DZIEŃ 20
Jestem. W końcu, bo już się stęskniłam Pierwszy dzień treningu siłowego za mną, było okay, chociaż znowu muszę się wkręcać, po przerwie. Miejmy nadzieję, że to już ostatnia w tym cyklu.

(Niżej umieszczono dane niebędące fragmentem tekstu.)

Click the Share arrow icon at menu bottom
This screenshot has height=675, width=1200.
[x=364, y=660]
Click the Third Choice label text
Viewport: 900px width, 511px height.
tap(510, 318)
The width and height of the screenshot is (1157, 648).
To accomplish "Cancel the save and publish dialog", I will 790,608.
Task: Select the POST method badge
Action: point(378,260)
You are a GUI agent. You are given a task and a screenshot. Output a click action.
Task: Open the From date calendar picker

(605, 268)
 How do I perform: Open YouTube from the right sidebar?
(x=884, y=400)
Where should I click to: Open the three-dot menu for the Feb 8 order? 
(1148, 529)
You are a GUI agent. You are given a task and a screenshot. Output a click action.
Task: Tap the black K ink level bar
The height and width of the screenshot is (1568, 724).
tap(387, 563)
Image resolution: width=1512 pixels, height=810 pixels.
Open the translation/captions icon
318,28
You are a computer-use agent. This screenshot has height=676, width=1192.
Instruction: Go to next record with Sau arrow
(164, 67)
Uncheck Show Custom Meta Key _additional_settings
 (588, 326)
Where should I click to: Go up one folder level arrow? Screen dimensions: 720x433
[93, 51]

Dzisiaj były nogi, zrobiłam wszystko sumiennie jak zawsze i obawiam się, że jutro będzie niezła masakra.
TRENING
12min interwały bieżnia
I. Nogi
1. przysiad 3x 12 15kg
2. wypady 2x 15 4kg
3. przywodziciel na maszynie 3x 12 35kg
4. MC prostych nogach 15kg 3x12 / unoszenie z opadu 3x15
5. uginanie nog lezac 3x 8 10kg
6. wznosy lydek 3x ma maksa bez obciazenia
24min interwały bieżnia – ledwo ledwo
5min brzuch na wieczór został
DIETA
1.owies + białko
trening
2.cyc+brokuł+makaron pełne ziarno
3.cyc + cukinia
Tu w trakcie przygotowań w moim nowym sprzęcie
Tu po obróbce
4. serek z cynamonem
5. białko
SUPLE
Białko x2
2xhmb
2xl-karnityna
4x thermo shape
3x top 10
Sapomoczucie
Boskie
Koluszku – na razie nic nie piszę, zobaczymy jak będzie po całym cyklu. Zmiany są, ale nie jakieś radyklane.